Suzanne a été présenté en ouverture de la 52ème Semaine de la Critique, dans le cadre du Festival de Cannes 2013.
Suzanne marque la deuxième collaboration entre Frank Beauvais et Katell Quillévéré en cette année 2013. Avant que la réalisatrice ne sollicite son homologue pour jouer Etienne, elle avait travaillé avec lui à l’occasion de Vandal d’Hélier Cisterne. Quillévéré était en charge du scénario quand Beauvais officiait comme consultant musical.
Le tournage de Suzanne n’a pas été une sinécure pour Sara Forestier. L’actrice césarisée pour son rôle dans Le Nom des gens a avoué avoir été mal dans sa peau sur le plateau, parce qu'elle est allée chercher de nombreuses peines au fond d’elle-même pour incarner Suzanne. Le fait d’abandonner son personnage à la fin du tournage a été vécu comme une libération par la jeune femme.
L’idée de mettre en scène Suzanne est née dans les lectures de Katell Quillévéré. "Quand mon compagnon lisait beaucoup de livres sur les ennemis publics français comme Mesrine, Besse, Vaujour, il m’a offert les autobiographies de leurs compagnes. J’étais fascinée par l’attitude de ces femmes à la fois extrêmement courageuses mais aussi dans une soumission presque suicidaire à leurs hommes", confesse la réalisatrice.
Le principe même du film repose sur une série d’ellipses suggérant les évènements sans les montrer. Katell Quillévéré trouvait que ce procédé permettait une plus grande tension et une implication supérieure des spectateurs. "Je trouvais plus cinématographique de montrer cette adolescente devenue mère en une coupe. La brutalité d’une ellipse peut exprimer, mieux que tout, le bouleversement provoqué par un événement (…) Tout le monde peut se représenter ce que cela implique d’avoir un enfant à dix-sept ans. Assez vite, on s’est dit aussi qu’on ne filmerait pas la cavale des amoureux, c’était trop attendu, déjà beaucoup vu au cinéma. À ce moment-là de l’histoire, il est plus intéressant d’être du côté de ceux qui restent, de travailler le personnage de Suzanne par le négatif", détaille la cinéaste.
Sara Forestier s’est mise dans un état émotionnel extrême pour incarner Suzanne. Katell Quillévéré l’a bien remarqué. A tel point que la réalisatrice s’est dite impressionnée par la faculté d’interprétation de sa comédienne : "C’est une actrice incroyable, d’une intensité rare, capable d’endosser des situations de jeu très violentes.

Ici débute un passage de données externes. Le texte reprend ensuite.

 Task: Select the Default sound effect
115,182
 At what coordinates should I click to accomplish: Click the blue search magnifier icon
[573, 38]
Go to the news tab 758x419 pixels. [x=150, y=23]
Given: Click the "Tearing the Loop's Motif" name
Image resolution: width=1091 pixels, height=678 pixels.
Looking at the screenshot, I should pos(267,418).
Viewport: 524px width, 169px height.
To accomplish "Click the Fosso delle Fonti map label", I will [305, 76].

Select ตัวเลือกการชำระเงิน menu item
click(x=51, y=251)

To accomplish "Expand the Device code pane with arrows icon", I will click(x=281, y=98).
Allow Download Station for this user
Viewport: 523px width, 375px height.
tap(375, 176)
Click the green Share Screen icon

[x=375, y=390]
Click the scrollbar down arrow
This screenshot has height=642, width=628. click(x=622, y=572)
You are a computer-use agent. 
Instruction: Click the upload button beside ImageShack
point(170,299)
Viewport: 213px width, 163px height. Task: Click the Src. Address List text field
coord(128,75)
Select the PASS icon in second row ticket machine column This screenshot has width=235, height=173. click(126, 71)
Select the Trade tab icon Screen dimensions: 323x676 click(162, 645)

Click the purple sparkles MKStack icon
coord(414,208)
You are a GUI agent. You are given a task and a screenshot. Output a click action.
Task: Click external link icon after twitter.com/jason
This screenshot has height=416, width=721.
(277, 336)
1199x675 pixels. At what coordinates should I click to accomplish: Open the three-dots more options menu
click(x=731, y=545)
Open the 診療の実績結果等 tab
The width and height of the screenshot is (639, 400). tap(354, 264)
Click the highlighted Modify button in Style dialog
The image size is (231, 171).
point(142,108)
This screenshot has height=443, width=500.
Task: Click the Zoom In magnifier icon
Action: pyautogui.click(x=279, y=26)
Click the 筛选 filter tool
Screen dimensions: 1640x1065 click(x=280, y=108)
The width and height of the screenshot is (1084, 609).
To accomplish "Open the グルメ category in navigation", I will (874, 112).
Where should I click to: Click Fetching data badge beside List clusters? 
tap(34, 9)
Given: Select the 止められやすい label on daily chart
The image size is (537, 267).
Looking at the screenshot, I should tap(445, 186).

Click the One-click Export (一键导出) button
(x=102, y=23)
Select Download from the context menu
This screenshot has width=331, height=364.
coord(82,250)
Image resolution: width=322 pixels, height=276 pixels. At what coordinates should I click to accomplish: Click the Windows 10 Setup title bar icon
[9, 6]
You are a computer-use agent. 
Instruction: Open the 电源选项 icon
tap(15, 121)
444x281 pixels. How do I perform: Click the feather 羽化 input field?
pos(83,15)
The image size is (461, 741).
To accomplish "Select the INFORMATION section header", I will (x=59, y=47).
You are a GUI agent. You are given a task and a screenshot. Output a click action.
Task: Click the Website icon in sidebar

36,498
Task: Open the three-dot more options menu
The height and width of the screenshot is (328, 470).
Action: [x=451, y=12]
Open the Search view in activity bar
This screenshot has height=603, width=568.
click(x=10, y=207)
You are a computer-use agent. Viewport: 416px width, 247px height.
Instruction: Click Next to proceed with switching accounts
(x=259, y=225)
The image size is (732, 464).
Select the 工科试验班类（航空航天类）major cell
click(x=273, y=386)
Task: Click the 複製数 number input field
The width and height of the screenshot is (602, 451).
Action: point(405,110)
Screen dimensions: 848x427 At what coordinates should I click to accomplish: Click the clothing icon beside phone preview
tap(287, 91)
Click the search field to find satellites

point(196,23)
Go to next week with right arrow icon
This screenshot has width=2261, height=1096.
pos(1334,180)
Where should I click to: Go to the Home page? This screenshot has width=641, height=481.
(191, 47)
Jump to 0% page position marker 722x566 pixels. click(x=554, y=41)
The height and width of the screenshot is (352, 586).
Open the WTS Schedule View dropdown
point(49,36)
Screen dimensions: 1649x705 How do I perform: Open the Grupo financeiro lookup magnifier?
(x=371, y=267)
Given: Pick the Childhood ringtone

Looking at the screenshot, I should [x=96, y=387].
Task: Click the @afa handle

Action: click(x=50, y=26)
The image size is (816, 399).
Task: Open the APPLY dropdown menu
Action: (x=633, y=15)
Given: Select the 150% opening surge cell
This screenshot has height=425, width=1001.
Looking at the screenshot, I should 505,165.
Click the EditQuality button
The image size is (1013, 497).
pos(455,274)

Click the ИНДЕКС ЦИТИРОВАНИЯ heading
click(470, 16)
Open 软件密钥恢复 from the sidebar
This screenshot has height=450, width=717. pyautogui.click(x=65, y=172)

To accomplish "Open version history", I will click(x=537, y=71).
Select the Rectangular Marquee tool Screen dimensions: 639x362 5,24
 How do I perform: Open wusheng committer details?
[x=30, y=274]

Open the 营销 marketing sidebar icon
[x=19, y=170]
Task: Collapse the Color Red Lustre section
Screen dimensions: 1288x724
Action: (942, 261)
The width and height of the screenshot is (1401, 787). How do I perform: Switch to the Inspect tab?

Et en même temps, elle est très lumineuse, ce qui était un atout énorme pour le personnage, car je savais que le film était potentiellement très sombre (…) Pendant le tournage j’étais fascinée par la maturité émotionnelle de cette jeune femme de 25 ans. Elle pouvait tout exprimer, la violence de la passion amoureuse, la douleur du deuil, les joies de la maternité, comme si elle avait déjà eu cent vies…", rapporte Quillévéré.
Le film se déroulant sur 25 ans, un soin particulier a été accordé au vieillissement des personnages. Ainsi, la transformation de François Damiens prenait près de 2h30 rien que pour son visage tous les jours afin de le rendre crédible.
Pour réaliser Suzanne, Katell Quilévéré s’est directement inspirée d’un film japonais intitulé Il était un père de Yasujirō Ozu sorti en 1942 au Japon mais découvert en 2005 en France. Dans ce film, le réalisateur japonais raconte l’histoire, avec des ellipses, entre un père et un fils (un père et une fille dans Suzanne) sur une période de 20 ans (25 dans Suzanne).
Pour les besoins du scénario, Katell Quillévéré et son équipe ont tourné dans une prison pour hommes dans le sud de la France (une scène devant se dérouler dans une prison pour femmes). De fait, une vingtaine de figurantes ont été introduites dans le pénitencier pour réaliser le tournage. Cette présence féminine n’a pas manqué d’émoustiller les pensionnaires du lieu qui ont suivi avec attention la scène.
C’est en hommage à Leonard Cohen que Katell Quilévéré a écrit Suzanne. C’est d’ailleurs en rentrant de l'un de ses concerts qu’elle a trouvé l’envie de recommencer à écrire.